Myers recalls four specific patients — a 52-year-old smoker with lung cancer, an 85-year-old woman who had fallen in her apartment and wasn’t discovered for a week, a young AIDS patient with pneumonia and an eight-months-pregnant woman who was partially brain dead with a baby still growing in her womb.

With all four patients clearly dying, the young doctor came to a conclusion.

“That was the day I decided that none of those patients should have ever been in my ICU,” Myers told a meeting of the Putnam County Democrats Tuesday evening. “There was something we could have done, should have done either as a society, as a government, as a people that would have kept them from being where they were needing the care we were providing.

“As a young physician early in my career, I could either spend my entire career taking care of problems after the fact or try to get ahead of problems and do the kinds of things that one needed to do in order to prevent those kinds of things from happening.”

His next step was as physician health adviser to the United States Senate Committee on Labor and Human Resources.

He then had a phone call from Indiana with an opportunity to interview for the position of state health commissioner.

As he looked over the packet, he found what he called a “wonderful job,” overseeing many aspects of public health, including overseeing sewer systems, hospitals, doctors, maternal and child health and meat and milk inspections. Myers was excited about all of it.

“When I got that job, I thought, ‘That sounds like something that’s going to help me to make a huge contribution,’” Myers said. “Instead of having one patient at a time or eight on rounds at ICU, I would have 5.5 million patients at the same time.”

This seems to be how Myers sees the office of governor, pointing out that many of the problems he sees facing the state are either directly or indirectly issues of health, obviously including the opioid epidemic, health care and prescription drug prices, but also education and jobs.

Myers, a Democrat, ended up appointed to the office by Republican Gov. Robert Orr. He was later reappointed by Democrat Gov. Evan Bayh.

It was during Myers’ time in the position that the AIDS epidemic really hit home to Hoosiers when teenager Ryan White contracted the disease through a blood transfusion. After the White family was essentially run out of Kokomo when a local health official made the decision not to allow White into school based on fear of losing patients, he was welcomed to Hamilton Heights High School.

Perhaps more importantly to the future of the state, Myers touted a bipartisan effort at the state changed that law.

“It was a Democratic state health commissioner, yours truly, working with a Republican governor, Bob Orr, and a Republican senate and a Democratic house in Indiana, trying to get the right thing done,” Myers said. “We got the laws changed such that the state health commissioner made the final decision and made it on medical criteria, not on other criteria.

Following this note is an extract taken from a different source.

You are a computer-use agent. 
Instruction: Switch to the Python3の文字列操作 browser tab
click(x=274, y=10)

“A lot of good things happen when bipartisan cooperation occurs. That was the day I decided, ‘Maybe politics ain’t all bad.’”

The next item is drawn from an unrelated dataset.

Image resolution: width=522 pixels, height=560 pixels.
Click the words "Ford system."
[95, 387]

That is the sort of forward progress Myers wants to see if he becomes governor.

“I’m running for governor because I have seen these issues,” he said. “I know how to fight against these issues, and they’re all connected.”

He said the state needs “somebody who wants to solve the problem, who believes that it can be solved and who’ll put together a team that’ll make it happen.”

Speaking briefly of his own grandchildren, Myers shared a vision of the future of Indiana in which that generation has moved on from fighting the same old battles.

“I want my grandkids and your grandkids to have to solve new, better problems,” Myers said, “than the ones that our generation created and that our generation should be fixing.

“That’s why I’m running for governor because I want to fix tough, complicated problems,” he continued. “I want to lead that charge. I want to hire the people that can get it done. I want to change the course of my home state.”

So far, Myers is one of five declared candidates seeking the governor’s seat in 2020. He will be joined on the Democrat side by Eddie Melton and Josh Owens.

Meanwhile, Holcomb will also have company on the Republican side, as Brian Roth has announced plans to challenge the governor from within his own party.